Kaê Guajajara: Sinto que carrego esses dois territórios no meu corpo, na minha voz. Porque o Maranhão me conecta com as minhas raízes, com a ancestralidade, com a força da floresta. Já a Maré me ensinou a sobreviver na cidade, a resistir, a criar caminhos mesmo quando tudo parecia não ter mais jeito e que não ia ter como sobreviver. A minha música une os dois mundos e constrói uma ponte entres eles. De um lado vem essa memória: os cantos, os tambores. Do outro lado vem essa vivência na favela, o pop, o movimento urbano. Minha visão de mundo nasce desse encontro, porque acredito que não existe separação entre a floresta e a cidade, entre o passado e o futuro. Tudo se atravessa. Por isso que eu canto, para lembrar que a gente é continuidade, resistência e invenção. Ao mesmo tempo, a gente também pode criar nossos próprios caminhos e não o caminho que esperam para gente.

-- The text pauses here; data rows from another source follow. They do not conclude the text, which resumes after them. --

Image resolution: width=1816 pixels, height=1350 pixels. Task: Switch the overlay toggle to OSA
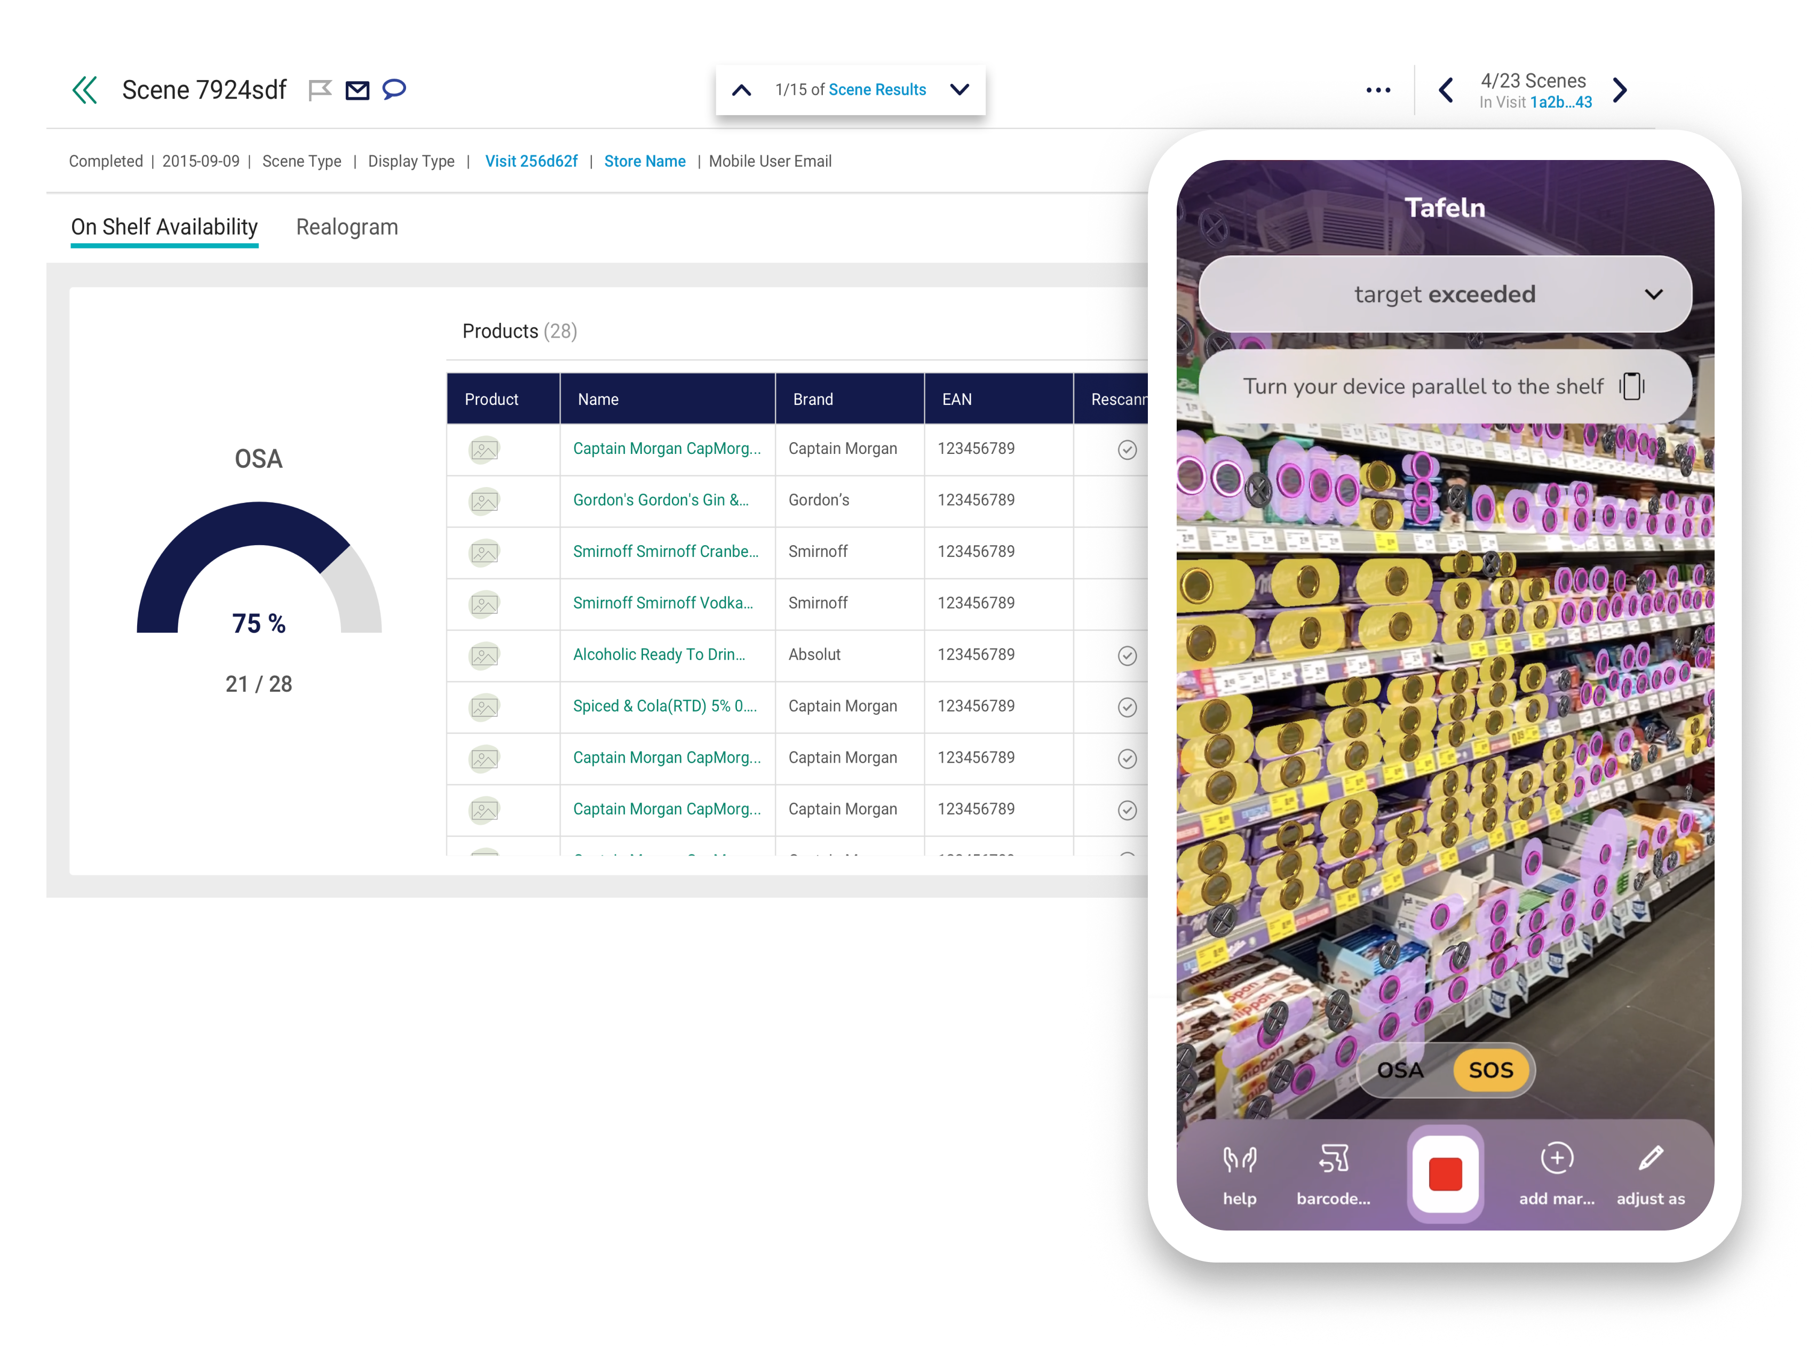coord(1400,1070)
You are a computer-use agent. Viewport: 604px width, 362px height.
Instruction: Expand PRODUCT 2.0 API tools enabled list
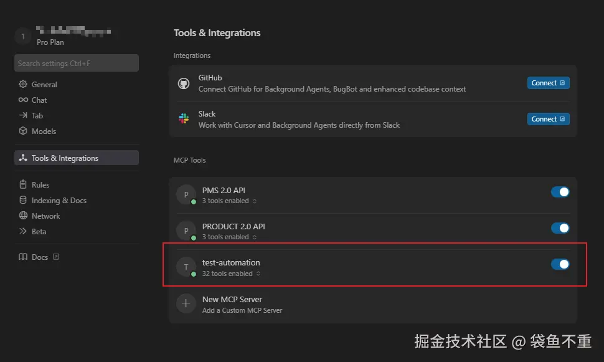coord(255,237)
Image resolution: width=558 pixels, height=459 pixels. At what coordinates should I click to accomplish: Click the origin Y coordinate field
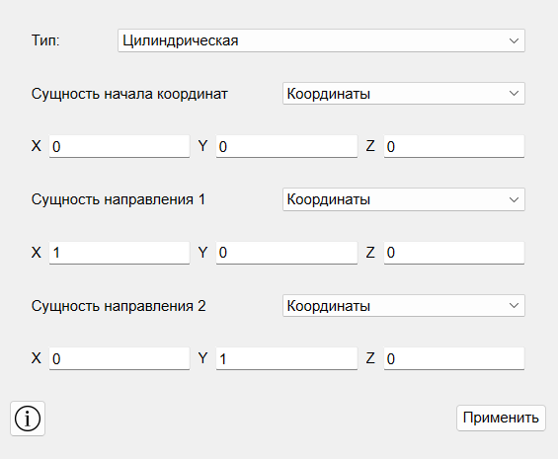[x=286, y=146]
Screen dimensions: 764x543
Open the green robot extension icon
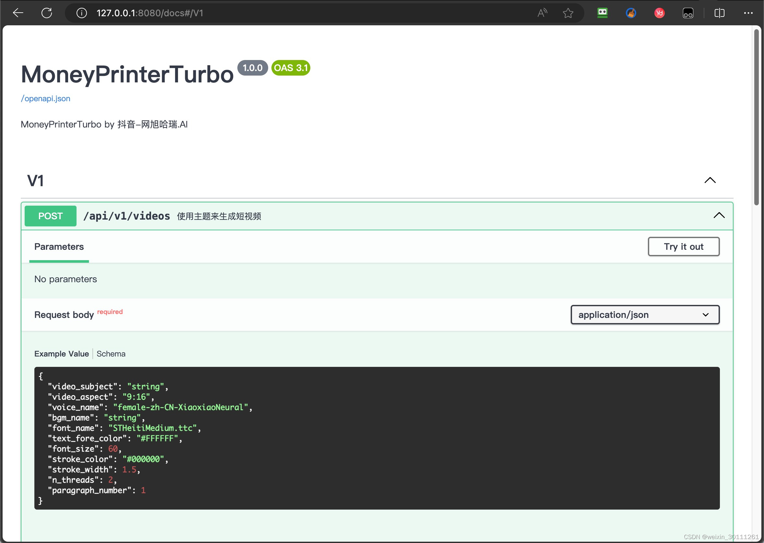[602, 13]
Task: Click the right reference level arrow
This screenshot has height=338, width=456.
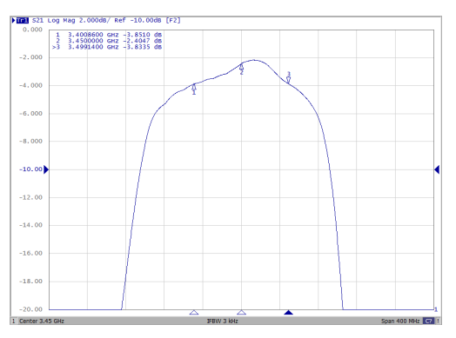Action: click(x=437, y=169)
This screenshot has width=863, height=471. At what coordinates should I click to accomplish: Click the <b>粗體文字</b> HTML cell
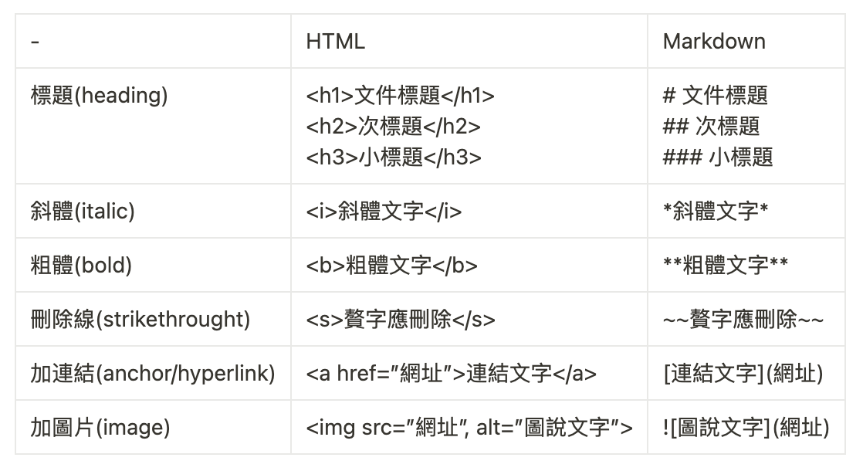(x=391, y=266)
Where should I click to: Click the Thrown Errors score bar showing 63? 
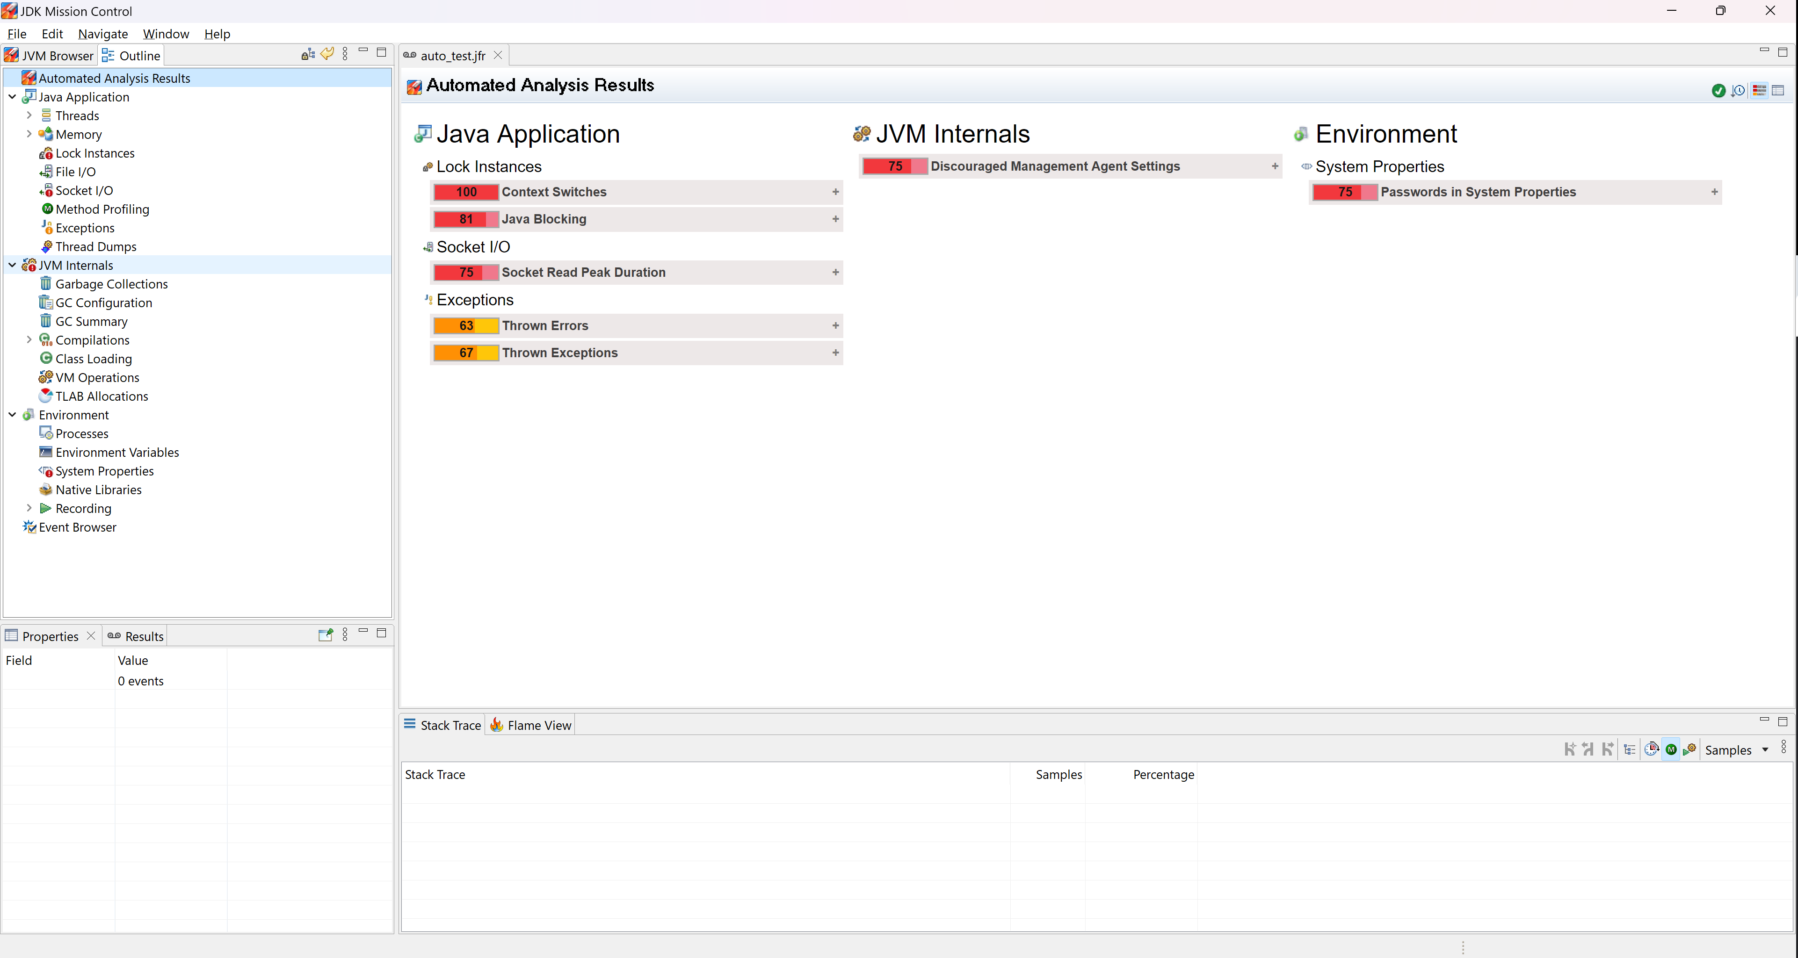point(466,326)
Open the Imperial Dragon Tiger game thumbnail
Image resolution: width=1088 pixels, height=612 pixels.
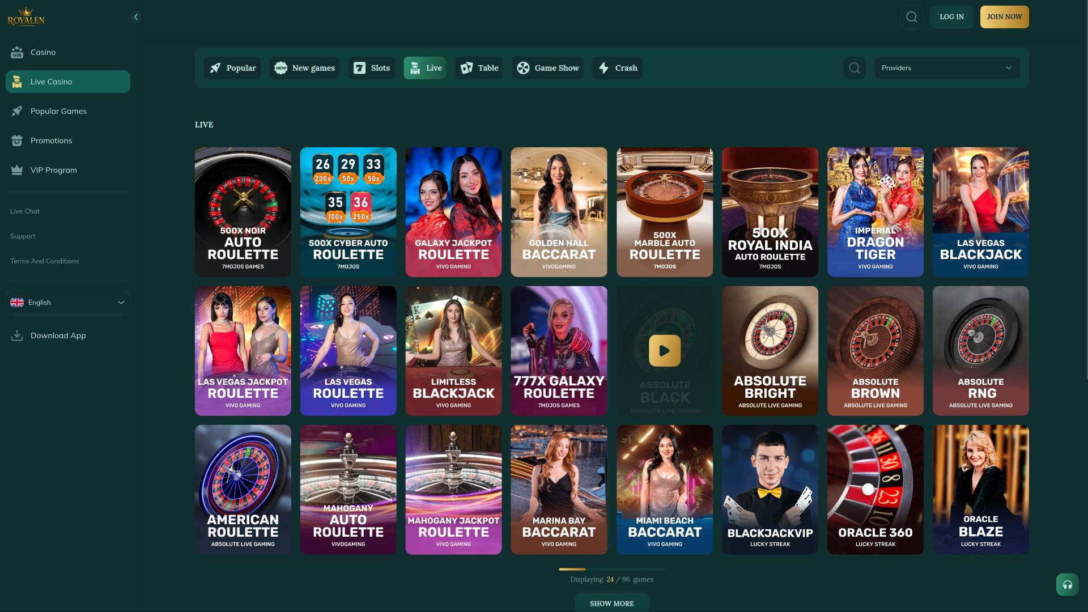(x=875, y=212)
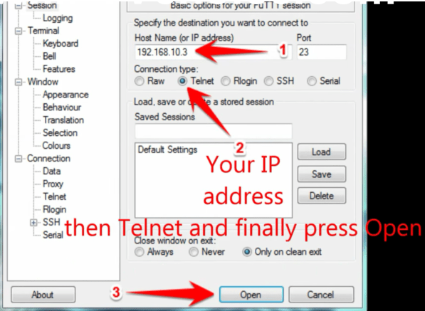Open the Proxy settings category
Image resolution: width=425 pixels, height=311 pixels.
[x=53, y=184]
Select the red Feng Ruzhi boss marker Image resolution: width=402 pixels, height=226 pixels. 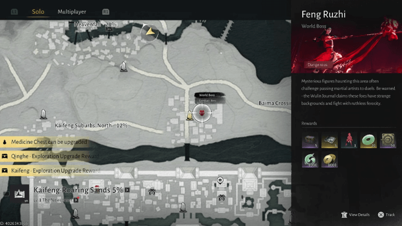[202, 113]
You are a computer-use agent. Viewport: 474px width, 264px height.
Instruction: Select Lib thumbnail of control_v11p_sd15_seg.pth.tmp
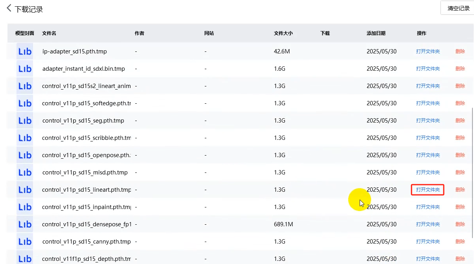tap(25, 121)
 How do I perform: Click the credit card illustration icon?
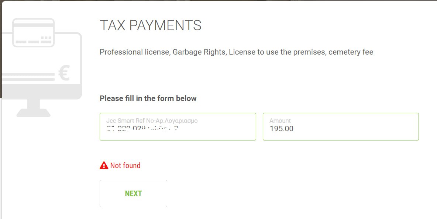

#Colabora: Poderia contar um pouco da sua trajetória no mundo da música? Quando e como escolheu ser cantora?
Kaê Guajajara: Minha trajetória com a música começou antes mesmo de eu escolher ser cantora. A música já me escolhia, porque desde criança eu já via minha família cantar, principalmente a minha mãe. Já ouvia muitos sons da floresta, que são como música para a gente. E depois na Maré, com o funk, o rap, a batida que foi se mostrando aonde eu cresci. Esses universos sempre conversaram dentro de mim. E no início eu não pensava em seguir uma carreira, mas cantar para mim era uma forma de existir, de afirmar a minha própria história e não deixar ela ser apagada. Fui percebendo que a minha voz poderia atravessar fronteiras e tocar pessoas que talvez nunca tivessem escutado uma mulher indígena falar de si mesma, do seu povo e também dançar pop. Então, escolher ser cantora hoje, na verdade, foi escolher resistir e sonhar ao mesmo tempo, porque a música é um instrumento de luta, só que também de afeto e de celebração.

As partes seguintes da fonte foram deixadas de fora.